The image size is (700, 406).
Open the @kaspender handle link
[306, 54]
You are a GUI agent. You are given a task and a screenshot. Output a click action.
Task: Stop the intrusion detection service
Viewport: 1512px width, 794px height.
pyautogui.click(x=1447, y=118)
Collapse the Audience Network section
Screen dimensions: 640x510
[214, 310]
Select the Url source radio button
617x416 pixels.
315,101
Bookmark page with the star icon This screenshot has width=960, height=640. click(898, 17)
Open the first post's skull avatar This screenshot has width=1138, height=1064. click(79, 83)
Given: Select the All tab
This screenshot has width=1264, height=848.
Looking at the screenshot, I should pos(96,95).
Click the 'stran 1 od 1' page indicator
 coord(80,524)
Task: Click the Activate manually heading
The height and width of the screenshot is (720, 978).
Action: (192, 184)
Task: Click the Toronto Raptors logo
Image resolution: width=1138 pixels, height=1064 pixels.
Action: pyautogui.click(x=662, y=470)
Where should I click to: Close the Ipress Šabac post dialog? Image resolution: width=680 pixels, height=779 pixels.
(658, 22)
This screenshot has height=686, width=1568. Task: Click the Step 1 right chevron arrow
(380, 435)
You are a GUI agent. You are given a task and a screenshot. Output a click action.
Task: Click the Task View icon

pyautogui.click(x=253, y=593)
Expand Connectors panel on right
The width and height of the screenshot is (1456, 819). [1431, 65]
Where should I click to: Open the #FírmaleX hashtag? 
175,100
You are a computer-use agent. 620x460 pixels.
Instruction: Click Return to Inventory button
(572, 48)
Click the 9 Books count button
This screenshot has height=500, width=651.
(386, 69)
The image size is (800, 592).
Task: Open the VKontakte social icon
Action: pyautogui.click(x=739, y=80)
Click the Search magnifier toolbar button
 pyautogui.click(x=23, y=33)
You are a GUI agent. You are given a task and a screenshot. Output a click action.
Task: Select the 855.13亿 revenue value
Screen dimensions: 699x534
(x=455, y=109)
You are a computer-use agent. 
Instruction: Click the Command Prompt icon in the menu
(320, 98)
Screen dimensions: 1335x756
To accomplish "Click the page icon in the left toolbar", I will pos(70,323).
* * * * * * * * *
■ WORK INSTRUCTION ■
The span to give again runs from the line with "Screen dimensions: 1335x756" through the last line of the records above; reproduce it exactly and nothing more.

■ FINAL ANSWER ■
Screen dimensions: 1335x756
To accomplish "Click the page icon in the left toolbar", I will pos(70,323).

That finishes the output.